Clinical settings provide the stage for the enactment of these societal and medical developments around chronic pain. We have shown in the analysis, firstly, how the shifting conditions of treatment require re-conceptualization of pain by clinicians and patients. Chronic pain is approached differently than pain that has a direct physiological link with endometriosis. In the best-case scenario, pain that has not yet turned chronic may disappear after appropriate treatment measures. The integration of non-pharmaceutical treatment options, in turn, sheds light on the multiplicity of chronic pain and its mechanisms. Secondly, we have explored the ways in which the question of trust comes to play in clinical encounters concerning the possibilities to treat difficult persistent pain with possibly addictive pharmaceuticals. The question of trust is twofold: clinicians have to trust that the patients are not seeking intoxicating substances, while patients share experiences with each other as to which clinician’s expertise to trust. Thirdly, we have shown how the siloed nature of pain treatment is deemed as inadequate by both clinicians and people seeking care. Hope is thus invested in future treatment procedures that would include holistic and individualized perspectives as well as both pharmaceutical and non-pharmaceutical treatments. Hope is also attached to the prospect of structural changes in how pain care is organized and facilitated in Finland.
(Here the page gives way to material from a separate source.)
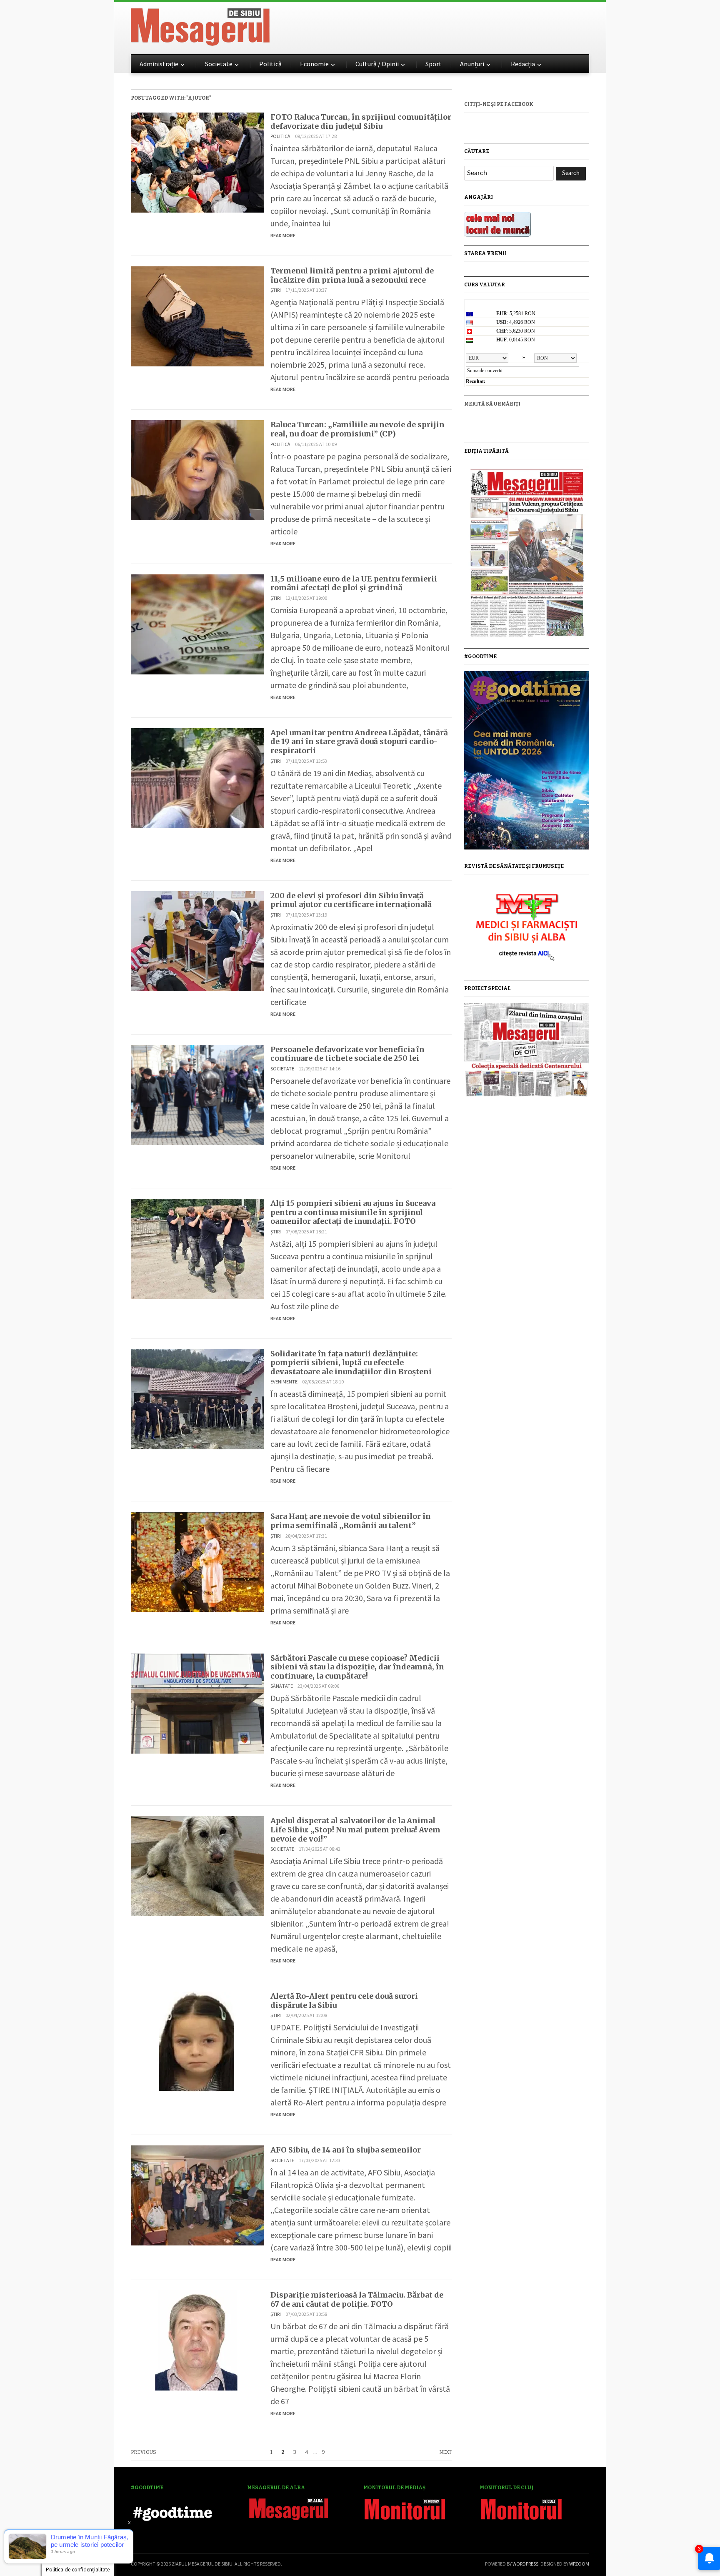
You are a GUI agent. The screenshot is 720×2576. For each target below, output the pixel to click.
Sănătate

Our analysis is in line with previous studies that show the ways epistemic questions provoke struggles and disputes. Stakeholders might share different views on measurements and verifications of pain. Feminist research has shown how societal assumptions of what women’s pain is have shaped the ways in which pain is evaluated, encountered, and lived through in gendered conditions such as endometriosis. In addition to supporting these analyses, our study adds to the understanding that sufficient pain care requires structural support that is often lacking in the case of chronic conditions. However, by focusing on epistemic framings and shifting conceptualizations of pain, our research highlights that the question of how to treat difficult endometriosis involves much more than resources to improve the structures of healthcare. It also involves acknowledging tensions between the epistemic framings of different sites of endometriosis care—tensions that leave patients confused, frustrated, and concerned about whether their pain will be recognized and addressed.

Finally, our analysis of the changes in pain treatment highlights that clinicians and patients share a mutual interest: to enable the conditions for living with as little pain as possible. Despite differing positions and power relations, both clinicians and patients face structural problems while pursuing this goal. The question of how to integrate and negotiate the different aspects of difficult-to-treat pain in clinical settings and in patients’ everyday lives thus remains a burning societal and public health issue.